Switzerland's Neue Zuercher Zeitung newspaper last week quoted Roche chairman Mr Franz Humer as saying the main point of the measures was to cut costs, primarily in marketing and manufacturing. Stepped-up licensing of other firms' products to boost sales growth was also likely.
Roche said two weeks ago that US operations may take the brunt of expected job cuts at the drugs division, which accounts for nearly two-thirds of Roche's global staff of 65,000.
These steps may disappoint investors hoping for dramatic moves, such as selling Roche's world number one vitamins business or merging with crosstown rival Novartis AG, which shocked Roche this month by buying a 20 per cent voting stake from disgruntled shareholder Mr Martin Ebner's BZ Group.
Lombard Odier analyst Ms Birgit Kulhoff said cutting costs at Roche to boost relatively low margins was far from easy.
"It is a difficult topic because it will have to walk a tight-rope. On the one hand, it has declining sales, so cutting marketing will be very delicate. You have to be very cautious so as not to endanger the remaining growth," she said.
Chopping spending on research and development would also provide only a temporary boost, she said, because the Roche drug development pipeline was not well stocked. Much of the fat had already been trimmed from administration.
"I would probably not expect too much from this restructuring package. It is going to be difficult," she added.
"It depends very much on what kind of package it can present and how it presents it, but I would not expect that to be the major trigger for the share price."
Roche non-voting certificates, its most widely traded form of equity, edged higher to around 137.75 Swiss francs (#90) yesterday, well above a 2001 low of 115.10 Swiss francs but still off more than 16 per cent this year. They have underperformed the Dow Jones Stoxx health-care index by more than 17 per cent.
Roche will no doubt shy away from taking an axe to its biggest block of costs this year - pushing its anti-obesity drug Xenical, which got off to a roaring start in 1999 but then failed to keep growing last year. It is spending lots of money to start a patient call centre and a new advertising campaign for Xenical, and may have to hire back any sales representatives it lets go should Xenical get approved for treating type 2 diabetes, as Roche hopes.
Bank Julius Baer analyst Ms Denise Anderson dismissed talk that a radical remake was in the works.
"I think there won't be any major news," she said, wondering if Roche would even go into much detail of where cuts would come.
Lowering production costs by closing down plants could stoke concern that Roche was writing off future sales prospects, while slashing marketing could crimp sales in the key US market.
"For marketing, it should not cut anything there. I don't see how that is possible. We recently made a chart of how many sales reps there are in the US for the different drug companies. Roche is so far down you can't even put it on the same page, basically," Ms Anderson said.
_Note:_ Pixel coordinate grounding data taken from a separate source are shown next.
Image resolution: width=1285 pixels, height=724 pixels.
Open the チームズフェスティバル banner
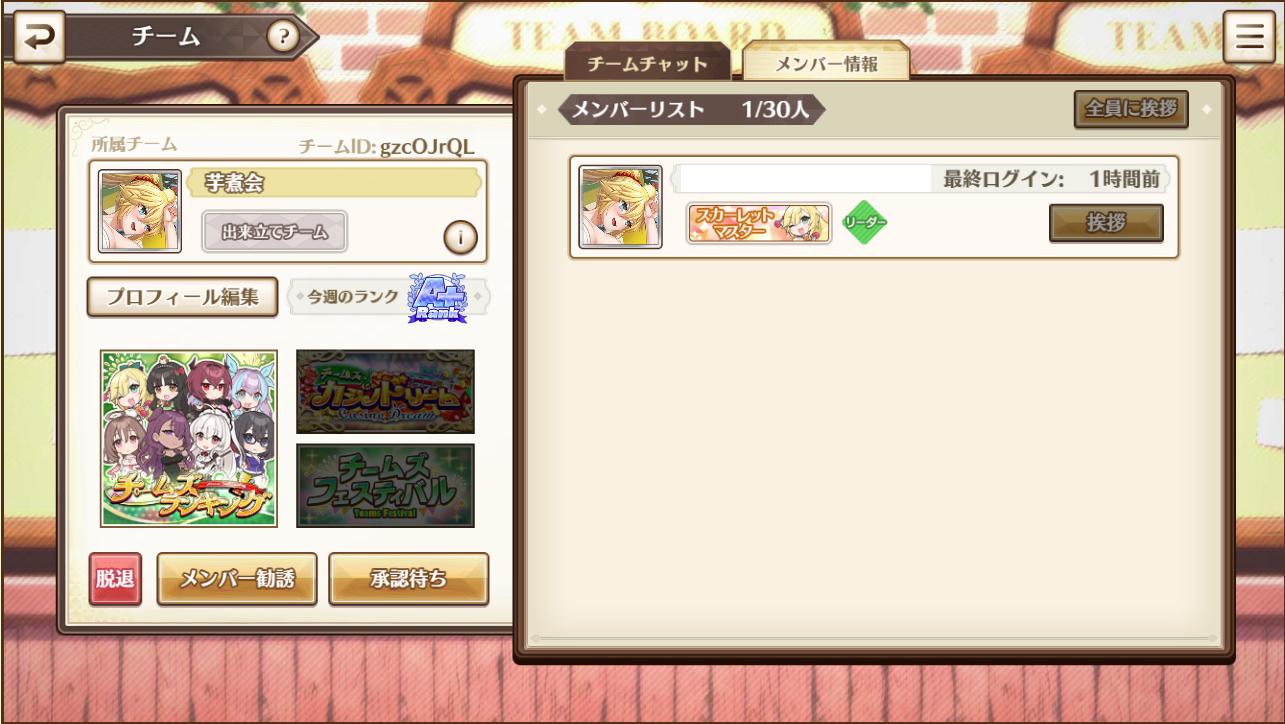point(386,485)
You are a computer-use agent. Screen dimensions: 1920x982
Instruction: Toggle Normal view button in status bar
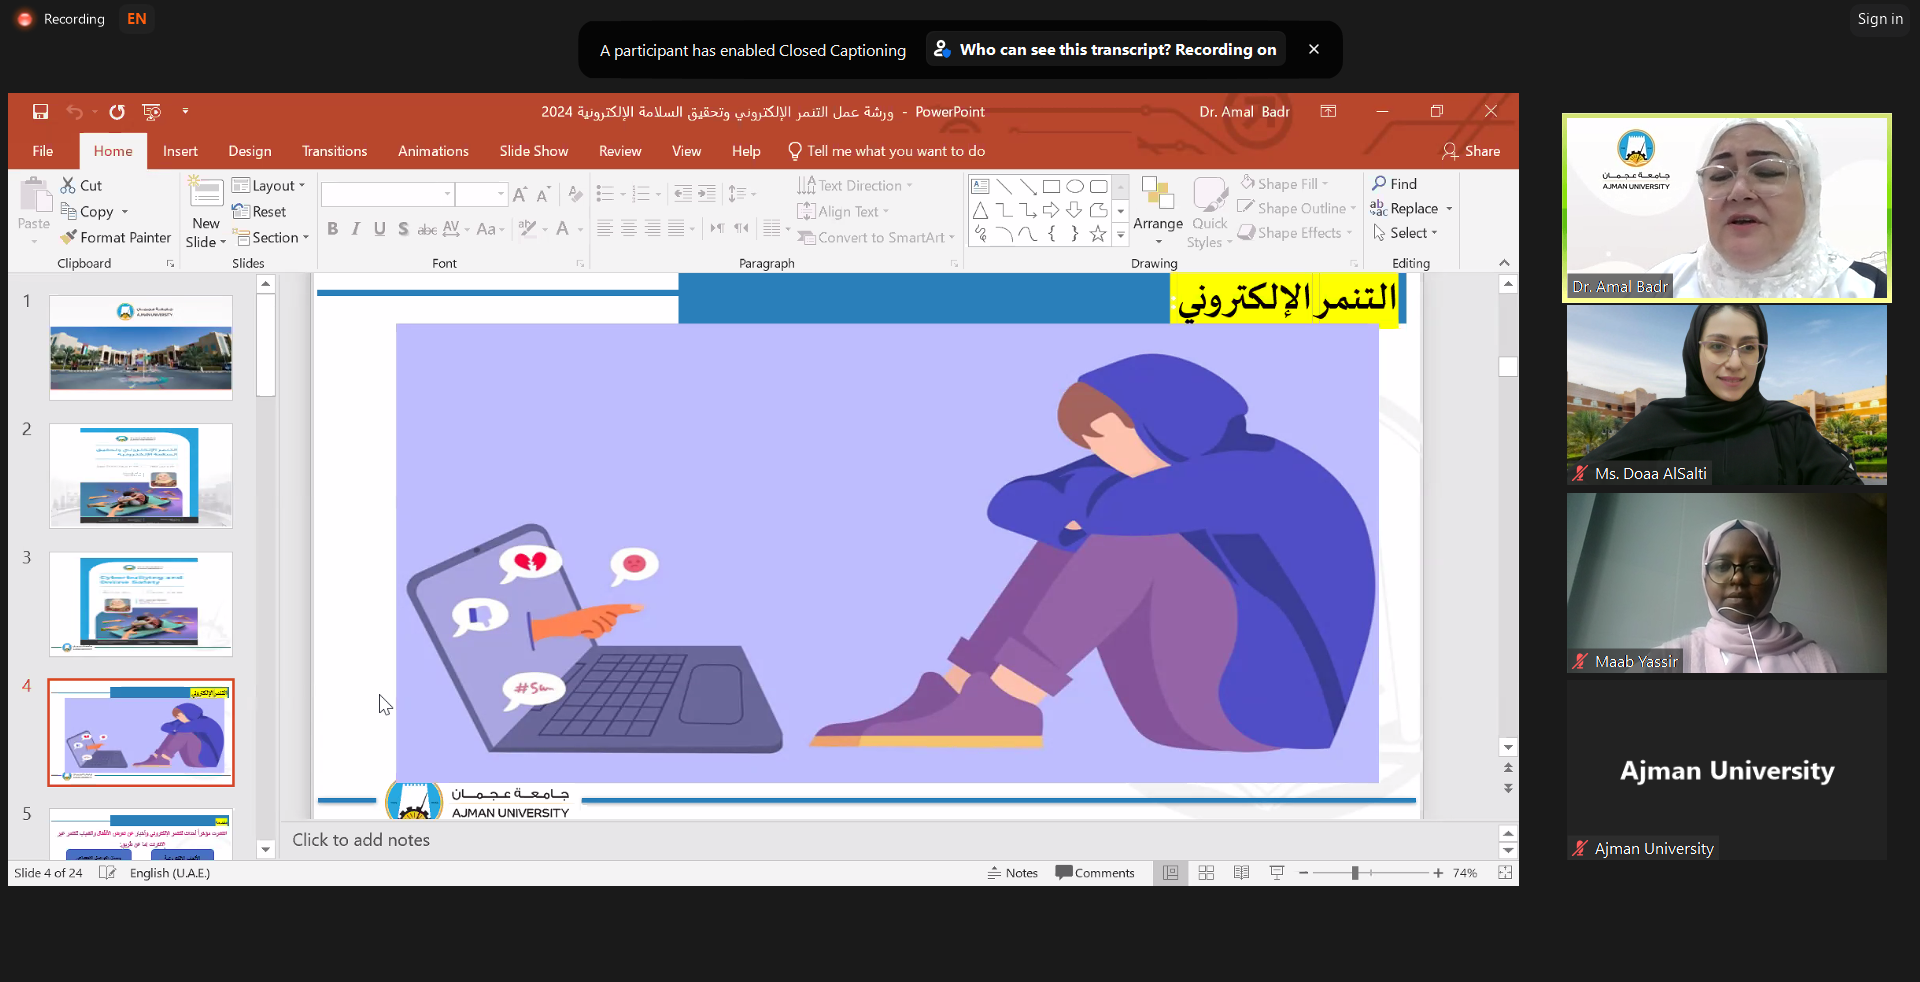1170,873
Roche cannot cut its sales force if it is really committed to Xenical, she added.
"Those kind of things really make me nervous. If they are really cutting in marketing - and I'm sure they won't say how many they will cut there - then you have to think things must be even worse than we think." Ms Kulhoff poured cold water on talk that Novartis and Roche could announce a full-blown merger that would create a giant able to compete head to head with sector leaders Pfizer or GlaxoSmithKline.
"I would exclude a full-scale merger right now. The cultural differences are too big and I also believe there can only be one CEO," she said.